Летом 1943 года я ехал в трамвае с Петроградской стороны в сторону Финляндской железной дороги, чтобы сесть на поезд, идущий в Токсово, где находилась редакция армейской газеты «Знамя победы», в которой я работал. Когда трамвай съезжал с Сампсониевского моста, начался обстрел. Разрывы слышались откуда-то слева и спереди, — примерно, со стороны Нижегородской улицы. У Боткинской улицы, где трамвайный путь делает поворот, пересекая проспект Карла Маркса, вагон остановился, не доезжая до становки. Разрывы приближались. В тогдашних трамваях скамьи для пассажиров были расположены в два ряда вдоль всей длины вагона. В тот день в вагоне было, помнится, не тесно; никто не стоял. Однако обе скамьи были заняты. Люди сидели — один ряд против другого — и молчали. Покидать вагон не имело смысла: как знать, — сойдёшь с подножки, побежишь прятаться в подворотню, а тут-то тебя и кокнет прямым попаданием. К тому же до ближайшей подворотни не так уж и близко...
В перерывах между разрывами раздражал каждый шорох, каждое движение соседей. Все сидели неподвижно — и вслушивались.

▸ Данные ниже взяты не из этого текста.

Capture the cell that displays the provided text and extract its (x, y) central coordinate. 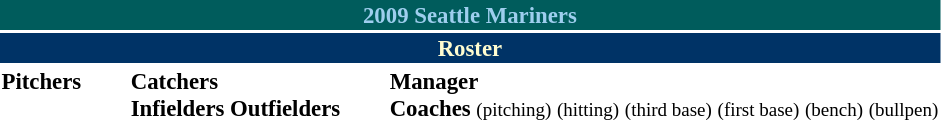
Roster (470, 48)
2009 Seattle Mariners (470, 15)
Capture the cell that displays the provided text and extract its [x, y] central coordinate. 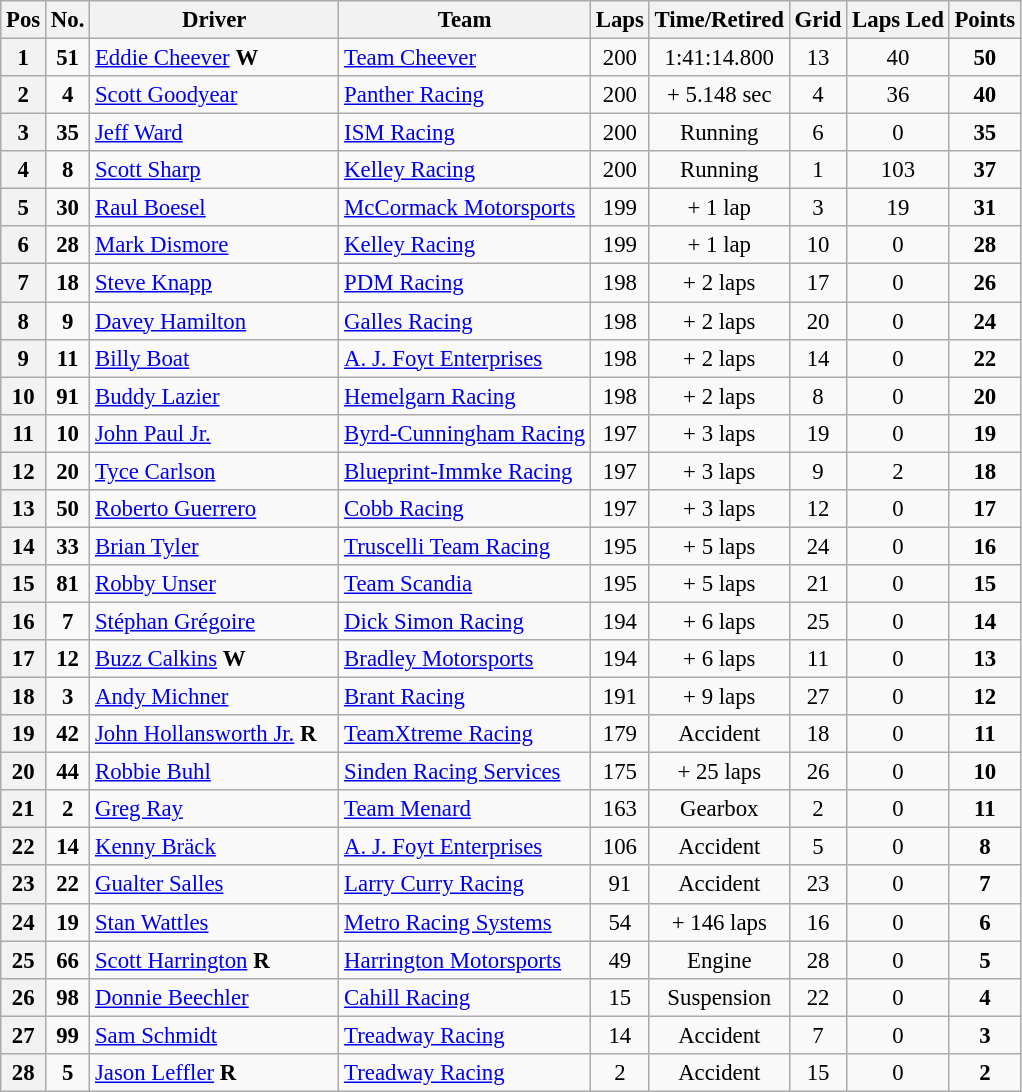
49 [620, 960]
Team Cheever [465, 58]
+ 5.148 sec [719, 95]
Harrington Motorsports [465, 960]
Roberto Guerrero [214, 509]
Bradley Motorsports [465, 659]
Time/Retired [719, 20]
+ 25 laps [719, 772]
Larry Curry Racing [465, 885]
Engine [719, 960]
99 [68, 1035]
Andy Michner [214, 697]
Billy Boat [214, 358]
McCormack Motorsports [465, 208]
Scott Goodyear [214, 95]
PDM Racing [465, 283]
30 [68, 208]
37 [984, 170]
TeamXtreme Racing [465, 734]
175 [620, 772]
Team [465, 20]
Dick Simon Racing [465, 621]
Steve Knapp [214, 283]
Team Scandia [465, 584]
Metro Racing Systems [465, 922]
44 [68, 772]
Byrd-Cunningham Racing [465, 433]
ISM Racing [465, 133]
98 [68, 997]
Blueprint-Immke Racing [465, 471]
Sinden Racing Services [465, 772]
John Hollansworth Jr. R [214, 734]
Hemelgarn Racing [465, 396]
Stan Wattles [214, 922]
Eddie Cheever W [214, 58]
54 [620, 922]
81 [68, 584]
Galles Racing [465, 321]
No. [68, 20]
Jason Leffler R [214, 1073]
Jeff Ward [214, 133]
Laps [620, 20]
Raul Boesel [214, 208]
Stéphan Grégoire [214, 621]
Truscelli Team Racing [465, 546]
Points [984, 20]
103 [898, 170]
106 [620, 847]
John Paul Jr. [214, 433]
Tyce Carlson [214, 471]
Team Menard [465, 809]
66 [68, 960]
Brant Racing [465, 697]
Driver [214, 20]
Panther Racing [465, 95]
Cahill Racing [465, 997]
Greg Ray [214, 809]
Pos [24, 20]
Buzz Calkins W [214, 659]
Grid [818, 20]
Sam Schmidt [214, 1035]
Donnie Beechler [214, 997]
Gearbox [719, 809]
Kenny Bräck [214, 847]
Gualter Salles [214, 885]
Davey Hamilton [214, 321]
33 [68, 546]
36 [898, 95]
163 [620, 809]
+ 146 laps [719, 922]
179 [620, 734]
Robbie Buhl [214, 772]
Scott Harrington R [214, 960]
Brian Tyler [214, 546]
1:41:14.800 [719, 58]
Robby Unser [214, 584]
Buddy Lazier [214, 396]
Suspension [719, 997]
Laps Led [898, 20]
Mark Dismore [214, 245]
191 [620, 697]
Cobb Racing [465, 509]
31 [984, 208]
51 [68, 58]
Scott Sharp [214, 170]
+ 9 laps [719, 697]
42 [68, 734]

— Теперь ближе кладёт, — сказал один из пассажиров. Все оглянулись, посмотрели на него неприязненно. Казалось, каждый вдумывается во что-то своё, хочет решить для себя какой-то вопрос, от решения которого зависит очень-очень многое. А мне в этом квадрате обстрела судьба заготовила особый сюрприз: из окна вагона была видна стена клиники Виллие, и я сразу вспомнил, что напротив, вернее — чуть наискосок от больничного здания, по другую сторону проспекта стоит тот дом, в подъезде которого мы с Ленькой пытались вытряхнуть из кружки деньги — на пирожки. И все подробности того давнего, казалось бы навек забытого, события возникли в моей памяти с какой-то подавляющей, устрашающей душу точностью. И хоть грех наш был невелик, да его в сущности-то и не случилось — ведь свой жульнический план осуществить нам не удалось, — но теперь мне почудилось, что не так-то всё просто. Мне пришло в голову, что между этими двумя событиями — обстрелом и делом с кружкой — есть фатальная связь. Под обстрелами и бомбёжками я уже бывал, у меня даже контузия была (лёгкая, без последствий). Я думаю, не найдётся человека, который скажет, что под бомбёжкой и обстрелом — не страшно (а если скажет так — то соврёт). Но рядом со страхом всегда живёт надежда, что всё обойдётся, что судьба и на этот раз помилует, что эти бомбы, эти снаряды посланы наугад, вслепую... А вот здесь, возле клиники Виллие, меня охватило чувство предсмертной безысходности. Мне показалось, что судьба прозрела, — и именно меня взяла на прицел. Каким-то краешком ума я понимал, что думать так — глупо. Но от этого было не легче: я был уверен, что вот-вот следующий снаряд долбанёт в наш вагон. Сейчас-сейчас меня вызовут куда следует. Вызовут на тот свет, которого нет...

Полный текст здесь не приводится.